Here's a reusable function you can use. It includes doctests and data validation:

def bilinear_interpolation(x, y, points):
    '''Interpolate (x,y) from values associated with four points.

    The four points are a list of four triplets:  (x, y, value).
    The four points can be in any order.  They should form a rectangle.

        >>> bilinear_interpolation(12, 5.5,
        ...                        [(10, 4, 100),
        ...                         (20, 4, 200),
        ...                         (10, 6, 150),
        ...                         (20, 6, 300)])
        165.0

    '''
    # See formula at:  http://en.wikipedia.org/wiki/Bilinear_interpolation

    points = sorted(points)               # order points by x, then by y
    (x1, y1, q11), (_x1, y2, q12), (x2, _y1, q21), (_x2, _y2, q22) = points

    if x1 != _x1 or x2 != _x2 or y1 != _y1 or y2 != _y2:
        raise ValueError('points do not form a rectangle')
    if not x1 <= x <= x2 or not y1 <= y <= y2:
        raise ValueError('(x, y) not within the rectangle')

    return (q11 * (x2 - x) * (y2 - y) +
            q21 * (x - x1) * (y2 - y) +
            q12 * (x2 - x) * (y - y1) +
            q22 * (x - x1) * (y - y1)
           ) / ((x2 - x1) * (y2 - y1) + 0.0)

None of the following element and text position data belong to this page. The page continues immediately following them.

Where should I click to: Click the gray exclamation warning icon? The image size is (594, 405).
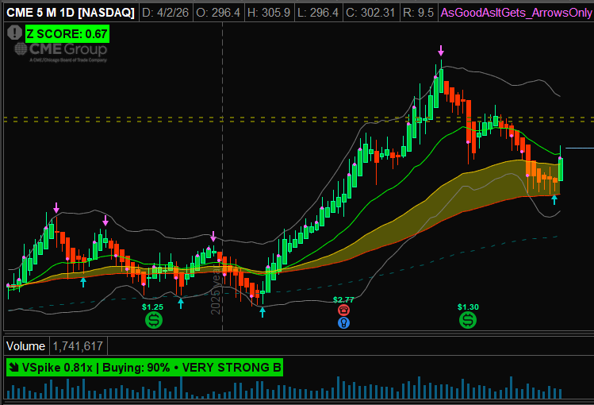[14, 33]
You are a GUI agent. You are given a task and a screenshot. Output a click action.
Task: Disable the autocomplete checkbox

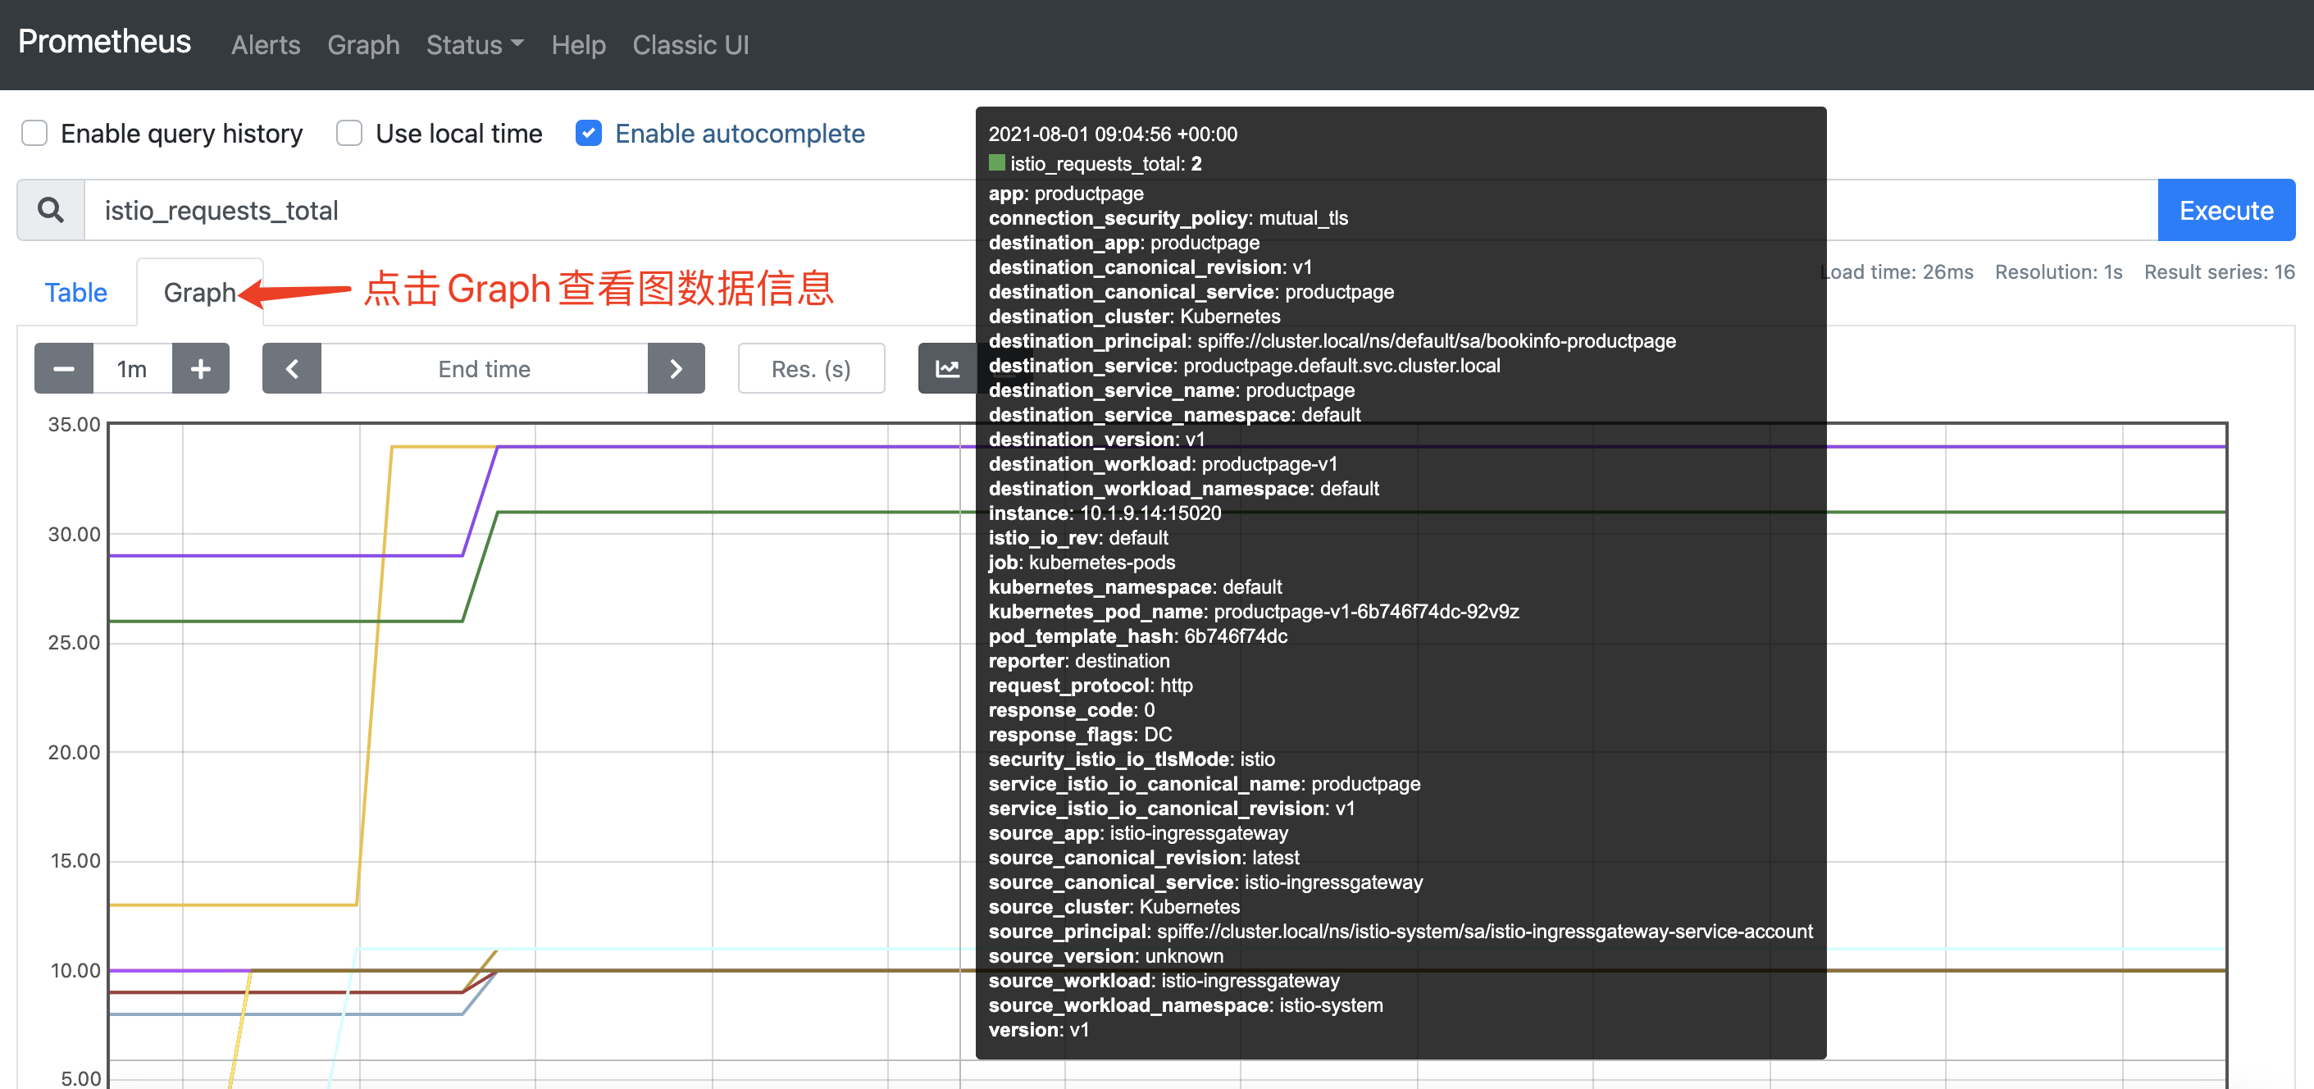pos(588,133)
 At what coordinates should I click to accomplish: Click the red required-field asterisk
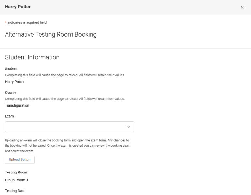tap(6, 23)
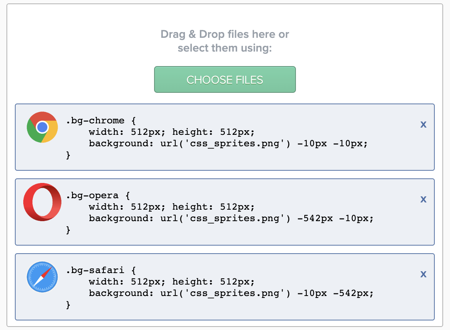Click the closing brace of .bg-opera rule
450x330 pixels.
[68, 230]
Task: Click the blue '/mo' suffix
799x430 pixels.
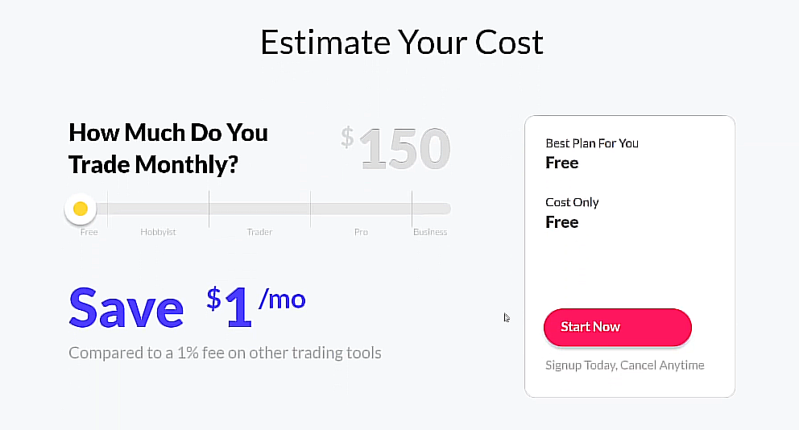Action: 282,300
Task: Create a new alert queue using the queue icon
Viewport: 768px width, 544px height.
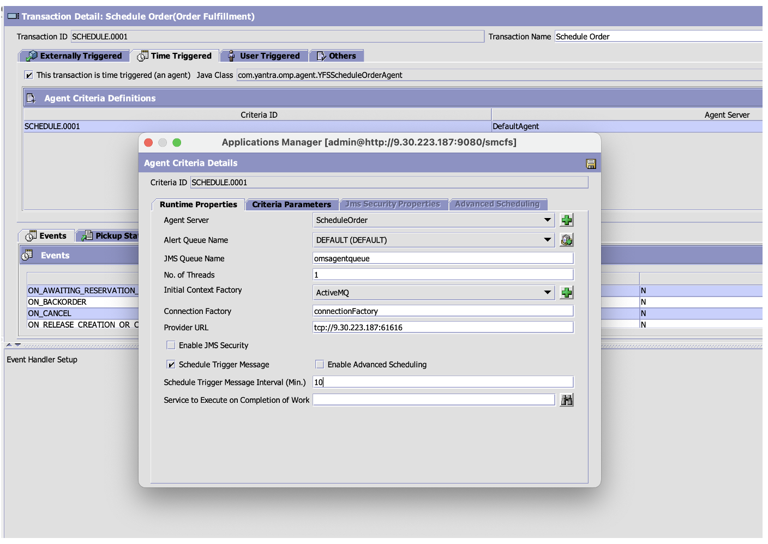Action: tap(566, 240)
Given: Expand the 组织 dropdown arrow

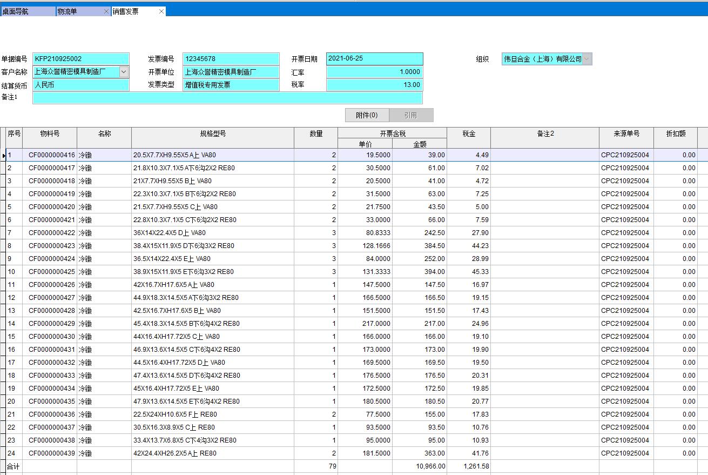Looking at the screenshot, I should coord(586,59).
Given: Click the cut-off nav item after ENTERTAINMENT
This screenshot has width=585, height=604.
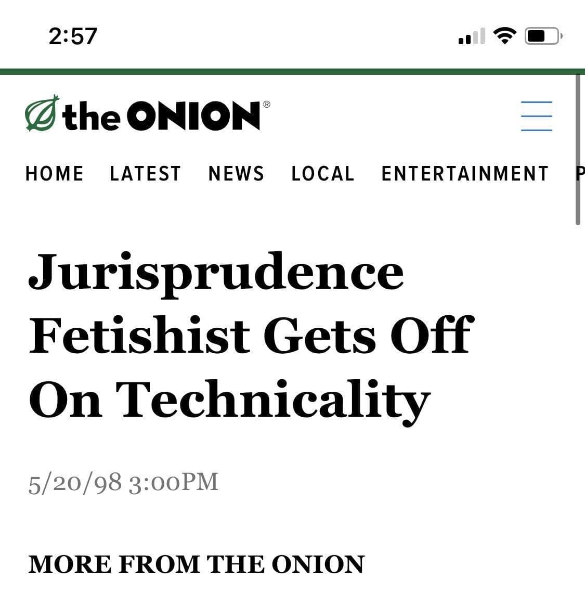Looking at the screenshot, I should (x=579, y=174).
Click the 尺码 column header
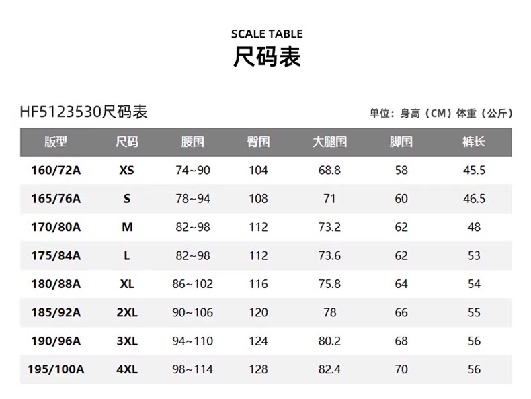This screenshot has width=531, height=399. click(127, 142)
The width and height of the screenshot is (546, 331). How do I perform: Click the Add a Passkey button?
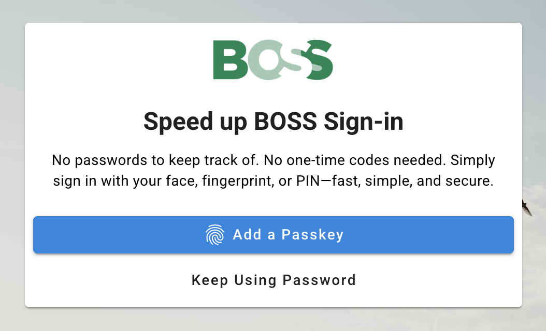(x=274, y=235)
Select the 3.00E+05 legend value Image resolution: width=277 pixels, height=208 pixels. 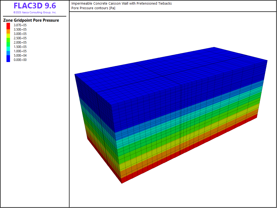pos(20,34)
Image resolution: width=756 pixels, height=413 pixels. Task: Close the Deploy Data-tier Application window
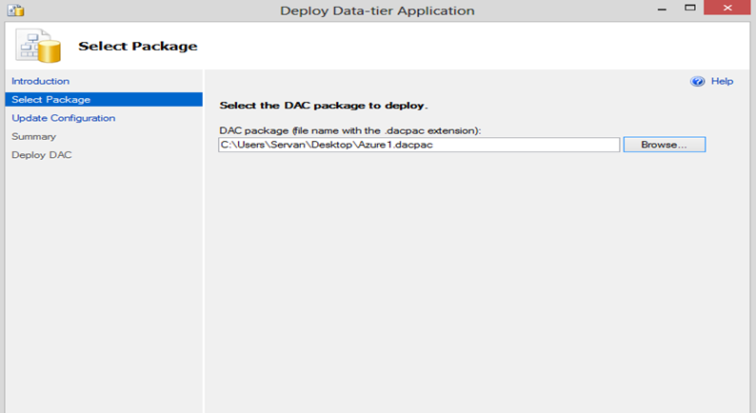[x=727, y=8]
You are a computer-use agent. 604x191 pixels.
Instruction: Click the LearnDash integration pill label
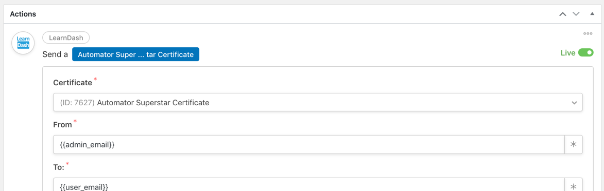point(66,37)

You can run test code by adding:

if __name__ == '__main__':
    import doctest
    doctest.testmod()

Running the interpolation on your dataset produces:

>>> n = [(54.5, 17.041667, 31.993),
         (54.5, 17.083333, 31.911),
         (54.458333, 17.041667, 31.945),
         (54.458333, 17.083333, 31.866),
    ]
>>> bilinear_interpolation(54.4786674627, 17.0470721369, n)
31.95798688313631

Not sure if this helps much, but I get a different value when doing linear interpolation using scipy:

>>> import numpy as np
>>> from scipy.interpolate import griddata
>>> n = np.array([(54.5, 17.041667, 31.993),
                  (54.5, 17.083333, 31.911),
                  (54.458333, 17.041667, 31.945),
                  (54.458333, 17.083333, 31.866)])
>>> griddata(n[:,0:2], n[:,2], [(54.4786674627, 17.0470721369)], method='linear')
array([ 31.95817681])

Inspired from here, I came up with the following snippet. The API is optimized for reusing a lot of times the same table:

from bisect import bisect_left

class BilinearInterpolation(object):
    """ Bilinear interpolation. """
    def __init__(self, x_index, y_index, values):
        self.x_index = x_index
        self.y_index = y_index
        self.values = values

    def __call__(self, x, y):
        # local lookups
        x_index, y_index, values = self.x_index, self.y_index, self.values

        i = bisect_left(x_index, x) - 1
        j = bisect_left(y_index, y) - 1

        x1, x2 = x_index[i:i + 2]
        y1, y2 = y_index[j:j + 2]
        z11, z12 = values[j][i:i + 2]
        z21, z22 = values[j + 1][i:i + 2]

        return (z11 * (x2 - x) * (y2 - y) +
                z21 * (x - x1) * (y2 - y) +
                z12 * (x2 - x) * (y - y1) +
                z22 * (x - x1) * (y - y1)) / ((x2 - x1) * (y2 - y1))

You can use it like this:

table = BilinearInterpolation(
    x_index=(54.458333, 54.5), 
    y_index=(17.041667, 17.083333), 
    values=((31.945, 31.866), (31.993, 31.911))
)

print(table(54.4786674627, 17.0470721369))
# 31.957986883136307

This version has no error checking and you will run into trouble if you try to use it at the boundaries of the indexes (or beyond). For the full version of the code, including error checking and optional extrapolation, look here.


You can also refer to the interp function in matplotlib.